Formal balls are an extraordinarily useful notion in the study of quasi-metric, and even hemi-metric spaces: see Section 7.3 of the book, and [1]. Is there any way of extending the notion to the case of quasi-uniform spaces? This is what I would like to start investigating in this post. In particular, this post is pretty experimental, and I don’t make any guarantee that any of what I am going to say leads to anything of any interest whatsoever.

Let me remind you of what formal balls are and a bit of what you can do with them.
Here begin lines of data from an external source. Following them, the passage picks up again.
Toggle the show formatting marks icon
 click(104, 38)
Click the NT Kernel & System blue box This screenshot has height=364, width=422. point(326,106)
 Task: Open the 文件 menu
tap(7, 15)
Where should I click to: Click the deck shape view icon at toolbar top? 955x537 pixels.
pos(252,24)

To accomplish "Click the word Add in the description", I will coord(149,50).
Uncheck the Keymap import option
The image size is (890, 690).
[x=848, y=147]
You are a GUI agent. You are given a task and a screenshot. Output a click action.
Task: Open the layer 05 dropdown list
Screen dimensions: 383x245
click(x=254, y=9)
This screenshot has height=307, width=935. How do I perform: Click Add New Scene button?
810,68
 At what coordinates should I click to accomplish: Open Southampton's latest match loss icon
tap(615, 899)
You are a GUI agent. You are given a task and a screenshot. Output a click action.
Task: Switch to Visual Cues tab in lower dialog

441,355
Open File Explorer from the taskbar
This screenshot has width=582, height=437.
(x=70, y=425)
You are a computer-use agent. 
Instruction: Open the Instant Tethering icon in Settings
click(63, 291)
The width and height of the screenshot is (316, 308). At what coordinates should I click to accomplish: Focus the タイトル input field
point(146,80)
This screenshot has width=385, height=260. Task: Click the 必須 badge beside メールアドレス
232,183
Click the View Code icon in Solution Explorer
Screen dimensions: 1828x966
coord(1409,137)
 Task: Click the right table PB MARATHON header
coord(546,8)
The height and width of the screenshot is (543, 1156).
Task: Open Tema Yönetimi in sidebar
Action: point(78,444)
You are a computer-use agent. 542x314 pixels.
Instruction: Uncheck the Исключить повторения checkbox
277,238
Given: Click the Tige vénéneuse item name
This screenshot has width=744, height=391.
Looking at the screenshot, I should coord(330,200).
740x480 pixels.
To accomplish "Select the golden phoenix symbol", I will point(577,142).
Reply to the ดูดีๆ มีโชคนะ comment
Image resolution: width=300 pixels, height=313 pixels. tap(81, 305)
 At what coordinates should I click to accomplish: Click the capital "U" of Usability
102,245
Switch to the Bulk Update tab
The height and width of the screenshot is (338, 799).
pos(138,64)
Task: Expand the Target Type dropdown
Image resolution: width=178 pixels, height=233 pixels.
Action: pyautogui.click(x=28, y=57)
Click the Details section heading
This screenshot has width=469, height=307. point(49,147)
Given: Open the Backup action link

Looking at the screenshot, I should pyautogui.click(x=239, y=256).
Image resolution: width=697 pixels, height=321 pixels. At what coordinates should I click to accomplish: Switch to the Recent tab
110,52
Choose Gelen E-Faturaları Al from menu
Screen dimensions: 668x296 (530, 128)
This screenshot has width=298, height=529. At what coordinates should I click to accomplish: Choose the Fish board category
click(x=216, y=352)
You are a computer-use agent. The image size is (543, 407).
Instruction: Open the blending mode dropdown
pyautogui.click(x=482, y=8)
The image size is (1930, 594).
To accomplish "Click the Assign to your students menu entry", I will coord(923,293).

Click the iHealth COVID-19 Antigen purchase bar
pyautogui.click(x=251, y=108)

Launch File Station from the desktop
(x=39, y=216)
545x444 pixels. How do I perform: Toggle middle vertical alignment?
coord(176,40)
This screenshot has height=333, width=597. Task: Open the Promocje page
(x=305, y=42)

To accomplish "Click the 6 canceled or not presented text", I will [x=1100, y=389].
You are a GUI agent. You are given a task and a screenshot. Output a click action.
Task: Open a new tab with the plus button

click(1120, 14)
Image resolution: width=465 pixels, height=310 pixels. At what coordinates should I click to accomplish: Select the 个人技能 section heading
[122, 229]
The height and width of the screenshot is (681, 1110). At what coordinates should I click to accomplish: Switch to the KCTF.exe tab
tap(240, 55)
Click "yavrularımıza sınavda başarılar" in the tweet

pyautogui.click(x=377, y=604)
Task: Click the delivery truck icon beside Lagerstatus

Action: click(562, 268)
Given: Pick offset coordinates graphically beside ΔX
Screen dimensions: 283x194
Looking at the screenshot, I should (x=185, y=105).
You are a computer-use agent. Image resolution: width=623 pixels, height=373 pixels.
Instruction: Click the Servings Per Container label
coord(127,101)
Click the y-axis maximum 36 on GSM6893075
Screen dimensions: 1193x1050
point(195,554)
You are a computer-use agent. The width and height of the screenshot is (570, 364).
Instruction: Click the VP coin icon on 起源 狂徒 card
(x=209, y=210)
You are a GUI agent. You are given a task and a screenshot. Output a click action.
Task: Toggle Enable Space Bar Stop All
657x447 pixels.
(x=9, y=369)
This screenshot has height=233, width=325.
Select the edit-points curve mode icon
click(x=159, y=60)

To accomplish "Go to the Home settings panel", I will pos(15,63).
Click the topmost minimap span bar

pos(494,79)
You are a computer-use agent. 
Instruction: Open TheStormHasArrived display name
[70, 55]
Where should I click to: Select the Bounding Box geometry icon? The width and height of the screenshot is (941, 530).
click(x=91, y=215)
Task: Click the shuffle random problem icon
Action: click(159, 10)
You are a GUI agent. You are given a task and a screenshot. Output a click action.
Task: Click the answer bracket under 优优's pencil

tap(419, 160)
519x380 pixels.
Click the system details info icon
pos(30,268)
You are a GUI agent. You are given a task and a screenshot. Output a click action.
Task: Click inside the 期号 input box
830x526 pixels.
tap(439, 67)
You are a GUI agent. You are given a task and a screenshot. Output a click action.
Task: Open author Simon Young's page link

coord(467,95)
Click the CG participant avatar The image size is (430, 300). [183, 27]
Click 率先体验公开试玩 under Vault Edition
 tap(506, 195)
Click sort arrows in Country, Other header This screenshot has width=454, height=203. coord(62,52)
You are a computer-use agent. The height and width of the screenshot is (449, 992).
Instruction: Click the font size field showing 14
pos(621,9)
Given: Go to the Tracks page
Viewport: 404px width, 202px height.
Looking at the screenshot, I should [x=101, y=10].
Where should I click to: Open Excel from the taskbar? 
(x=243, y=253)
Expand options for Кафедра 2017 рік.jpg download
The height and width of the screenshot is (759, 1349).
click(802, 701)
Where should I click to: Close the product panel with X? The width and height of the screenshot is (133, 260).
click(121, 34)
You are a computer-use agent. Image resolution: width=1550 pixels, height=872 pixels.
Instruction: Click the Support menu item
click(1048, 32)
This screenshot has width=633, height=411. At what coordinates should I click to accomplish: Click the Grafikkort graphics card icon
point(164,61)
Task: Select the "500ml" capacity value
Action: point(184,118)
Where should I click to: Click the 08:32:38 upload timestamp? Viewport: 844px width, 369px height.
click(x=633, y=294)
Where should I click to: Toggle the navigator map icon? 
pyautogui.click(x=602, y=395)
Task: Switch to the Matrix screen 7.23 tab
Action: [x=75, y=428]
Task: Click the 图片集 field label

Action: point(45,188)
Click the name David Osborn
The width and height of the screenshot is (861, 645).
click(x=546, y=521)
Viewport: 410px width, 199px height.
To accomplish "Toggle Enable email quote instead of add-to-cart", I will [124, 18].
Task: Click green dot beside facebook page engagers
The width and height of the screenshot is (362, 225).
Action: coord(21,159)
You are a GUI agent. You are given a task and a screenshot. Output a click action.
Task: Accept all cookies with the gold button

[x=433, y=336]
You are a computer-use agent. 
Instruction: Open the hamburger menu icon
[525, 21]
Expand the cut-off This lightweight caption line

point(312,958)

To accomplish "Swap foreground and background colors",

• Given a hemi-metric space X,d, its space B(X,d) of formal balls is the set of pairs (formal balls) of the form (x,r) where x is a point in X and r is a non-negative real.
• Formal balls are preordered (and, in fact, ordered if d is a quasi-metric, not just a hemi-metric) by (x,r) ≤^d+ (y,s) if and only if d(x,y) ≤ r–s.
• The Kostanek-Waszkiewicz theorem (Theorem 7.4.27 in the book) states that B(X,d) is a dcpo if and only if X,d is Yoneda-complete.
• The Romaguera-Valero theorem (Theorem 7.3.11) states that X,d is Smyth-complete if and only if B(X,d) is a continuous dcpo with ≺^d+ as way-below relation, where (x,r) ≺^d+ (y,s) is defined by d(x,y) < r–s.
• A deeper understanding of the latter is obtained by realizing that B(X,d) itself has a hemi-metric d⁺, defined by d⁺((x,r), (y,s)) ≝ max(d(x,y)–r+s, 0), that B(X,d) is a c-space in the open ball topology of d⁺, and that ≺^d+ is the relation we would expect to be of some interest in a c-space, namely: (x,r) ≺^d+ (y,s) if and only if (y,s) is in the interior of the upward closure of (x,r). Then X,d is Smyth-complete if and only if B(X,d) is sober in the open ball topology of d⁺ (Theorem 8.3.40).
• One can build a completion S(X,d), d⁺_H as follows (section 7.5, see also [2]). Its elements are rounded ideals of formal balls, built from the abstract basis B(X,d), ≺^d+. This is an abstract basis because c-spaces and abstract bases are essentially the same thing (Exercise 8.3.46). And the quasi-metric d⁺_H is the Hausdorff-Hoare quasi-metric, defined by d⁺_H(D, D’) ≝ sup_{(x,r) ∈ D} inf_{(y,s) ∈ D‘} d⁺((x,r), (y,s)).
• S(X,d), d⁺_H is always Yoneda-complete, and in fact algebraic Yoneda-complete (Exercise 7.5.11).
• S(X,d), d⁺_H is the free Yoneda-complete quasi-metric space above X,d, in a precise sense (Fact 7.5.23). This notably means that there is a 1-Lipschitz map η^S : X,d → S(X,d), d⁺_H, called the unit (explicitly, η^S(x) is the set of all formal balls ≺^d+ (x,0)), and that every 1-Lipschitz map f : X,d → Y,d’ to a Yoneda-complete quasi-metric space Y,d’ extends uniquely to a 1-Lipschitz continuous map f† : S(X,d), d⁺_H → Y,d’; and by extending I mean that f† o η^S = f (Propositoin 7.5.22).
• S(X,d), d⁺_H is isomorphic to X,d through the unit η^S if and only if X,d is Smyth-complete, if and ony if η^S is bijective (Proposition 7.5.15).
• S(X,d), d⁺_H coincides with the usual Cauchy completion when d is a metric, up to natural isometry (Exercise 7.5.21).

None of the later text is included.